Copy all data exactly. Skip pictures.

::::::

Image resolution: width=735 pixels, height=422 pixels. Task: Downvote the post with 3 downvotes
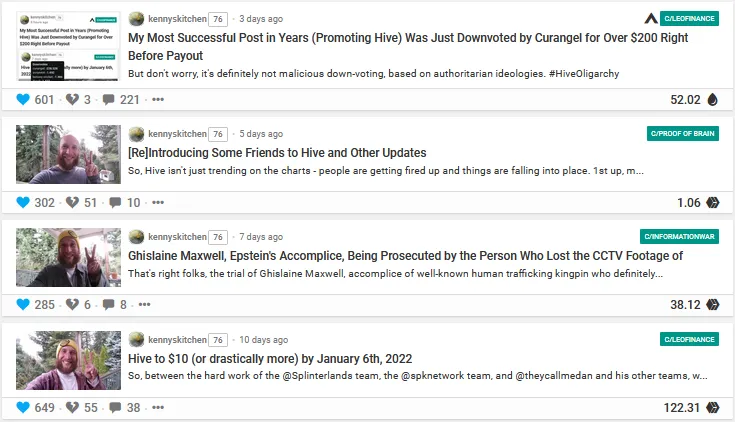[72, 99]
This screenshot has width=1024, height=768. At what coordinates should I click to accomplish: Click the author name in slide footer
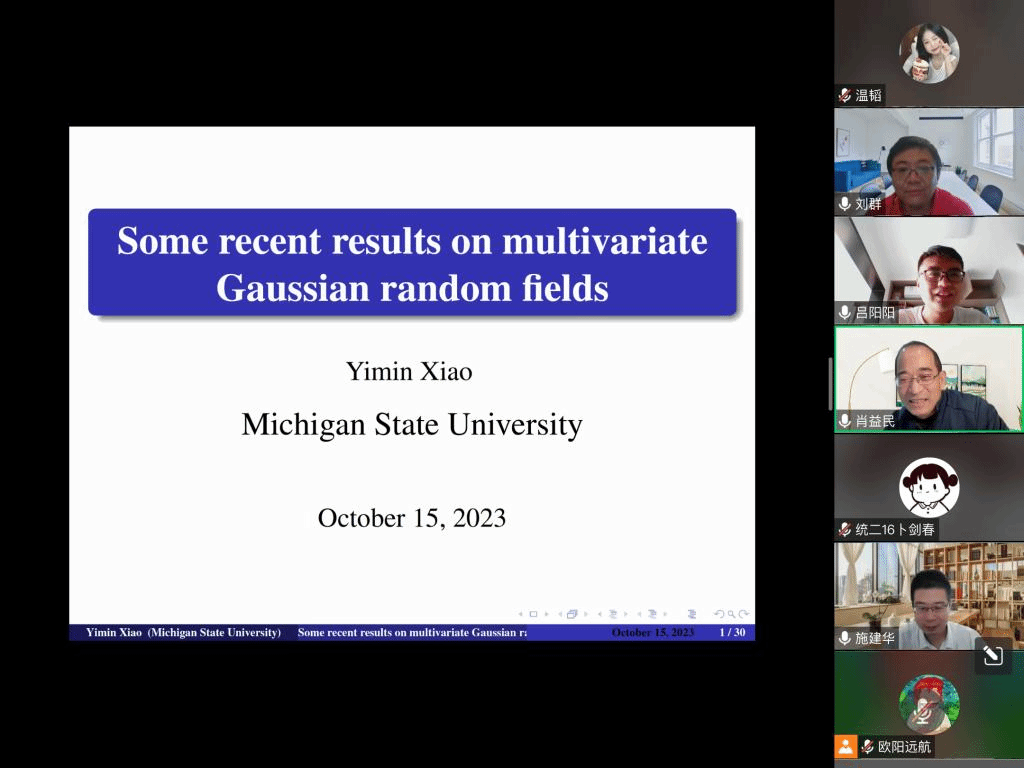(183, 633)
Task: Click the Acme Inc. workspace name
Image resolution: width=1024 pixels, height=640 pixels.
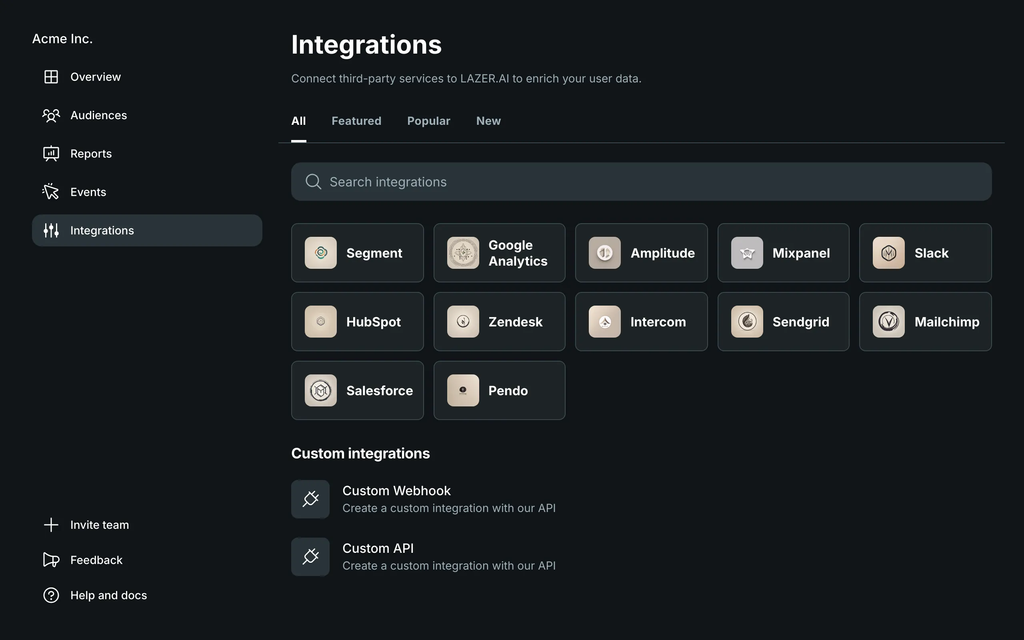Action: (62, 39)
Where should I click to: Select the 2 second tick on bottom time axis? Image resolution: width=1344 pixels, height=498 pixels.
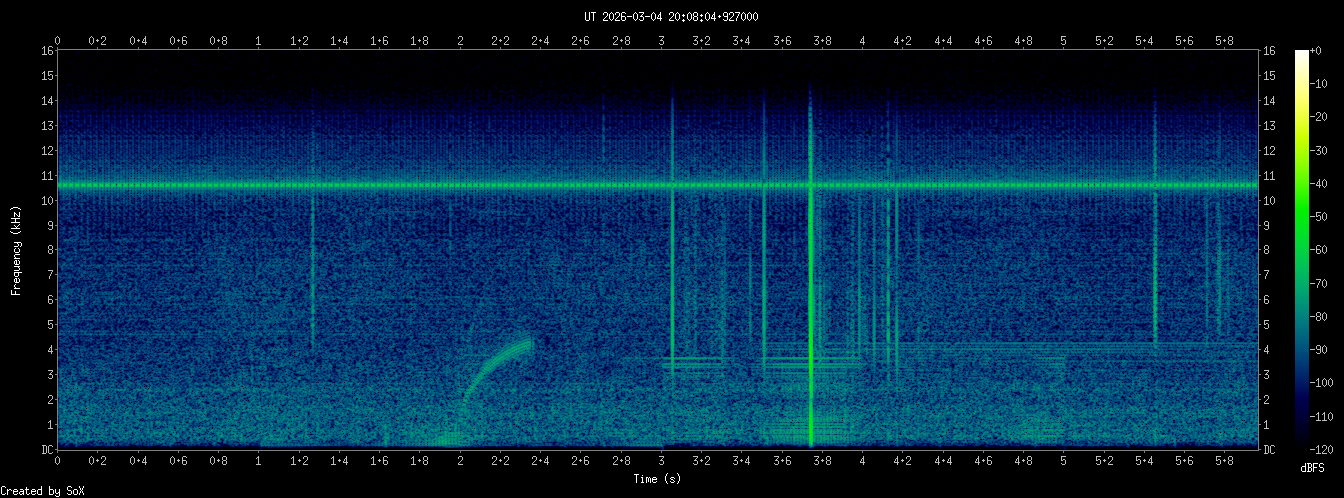click(460, 462)
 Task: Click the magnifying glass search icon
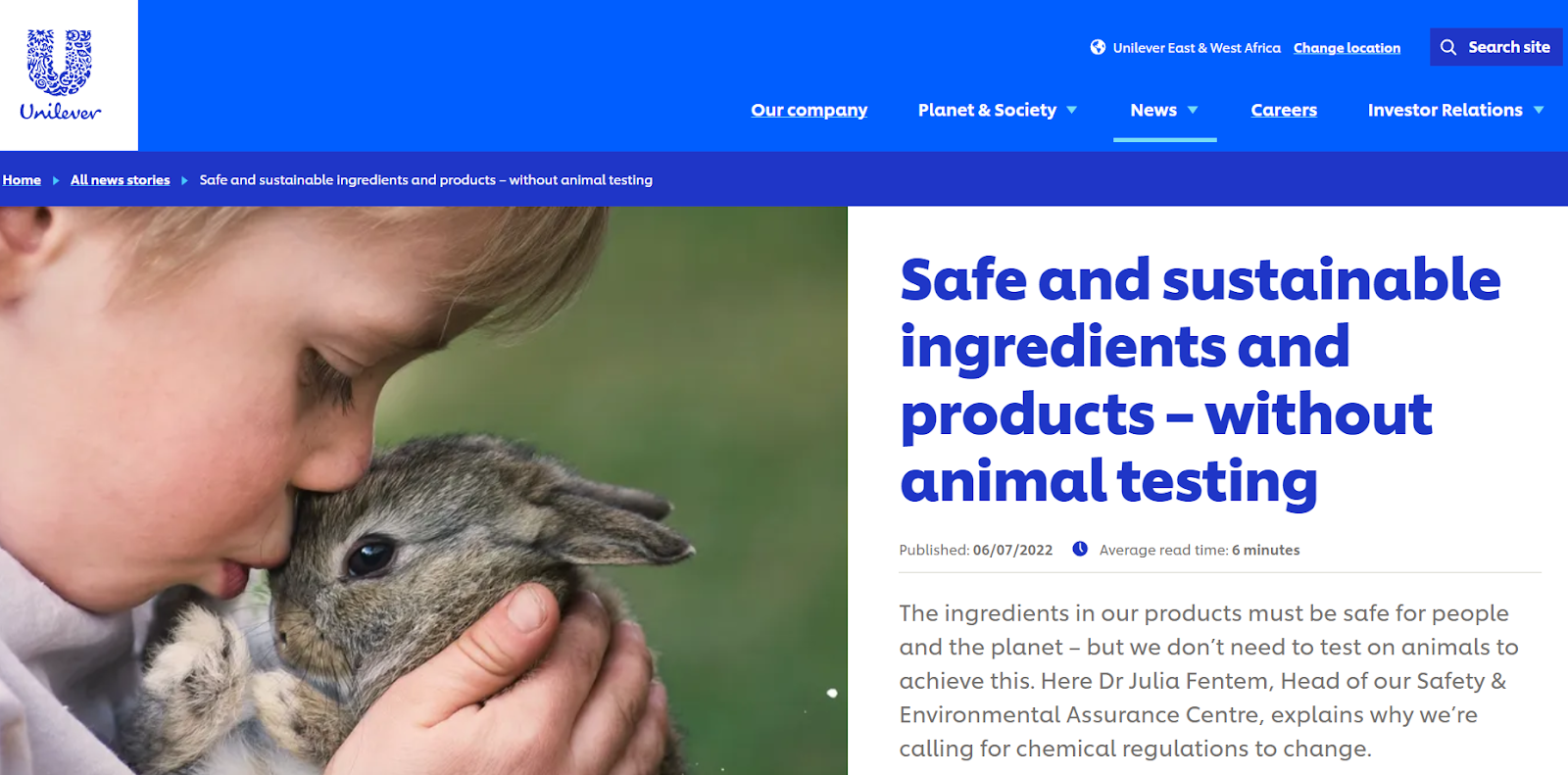(x=1448, y=47)
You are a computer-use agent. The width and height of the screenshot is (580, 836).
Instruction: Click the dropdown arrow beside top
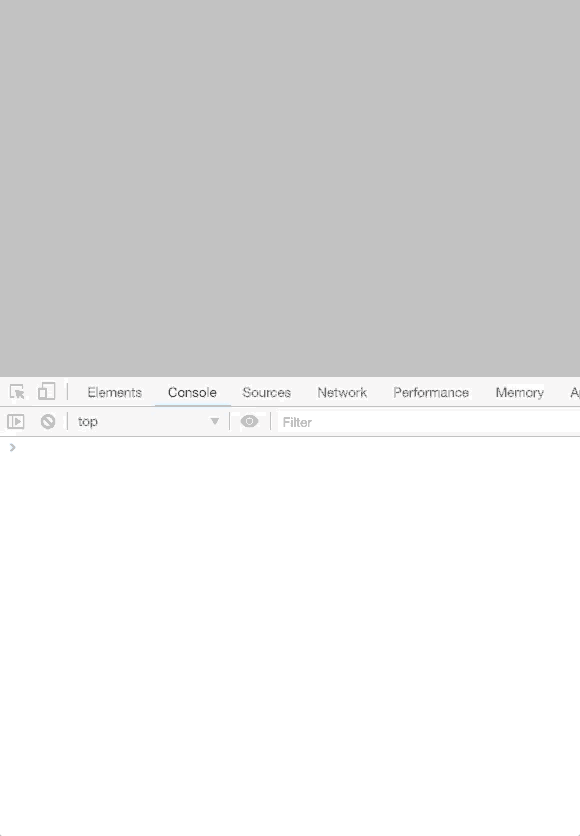pos(214,422)
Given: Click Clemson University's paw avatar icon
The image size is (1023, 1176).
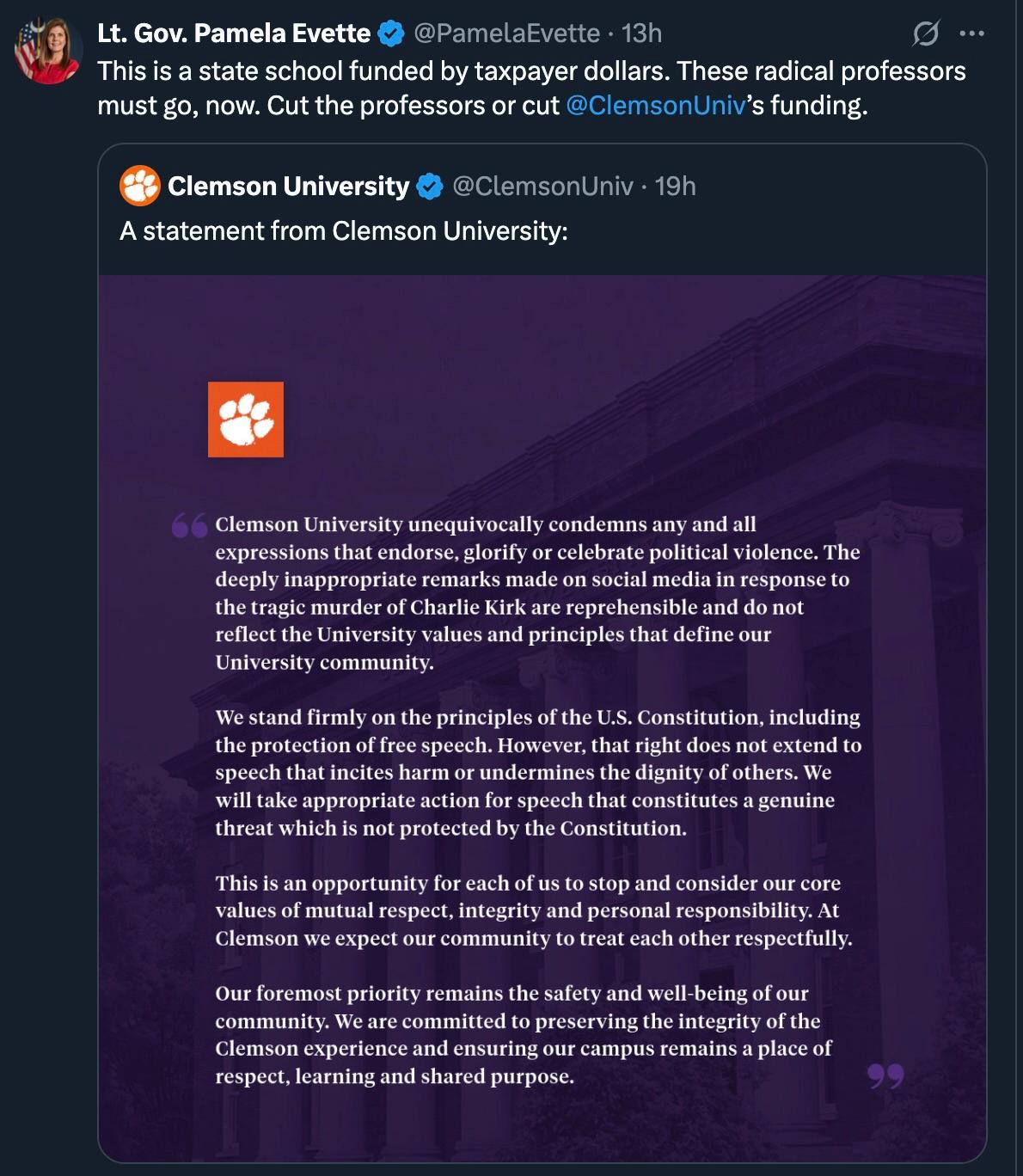Looking at the screenshot, I should click(139, 186).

::::::

Output of the task:
Image resolution: width=735 pixels, height=422 pixels. Task: Downvote the post with 3 downvotes
[72, 99]
This screenshot has width=1024, height=768. At what coordinates should I click to accomplish: Click the author name in slide footer
(183, 633)
Task: Click the Acme Inc. workspace name
Image resolution: width=1024 pixels, height=640 pixels.
Action: (62, 39)
Where should I click to: Select the 2 second tick on bottom time axis? Image resolution: width=1344 pixels, height=498 pixels.
click(460, 462)
 Task: Click the magnifying glass search icon
(x=1448, y=47)
You are a computer-use agent. The width and height of the screenshot is (580, 836).
Instruction: Click the dropdown arrow beside top
pos(214,422)
Given: Click Clemson University's paw avatar icon
The image size is (1023, 1176).
Looking at the screenshot, I should click(139, 186).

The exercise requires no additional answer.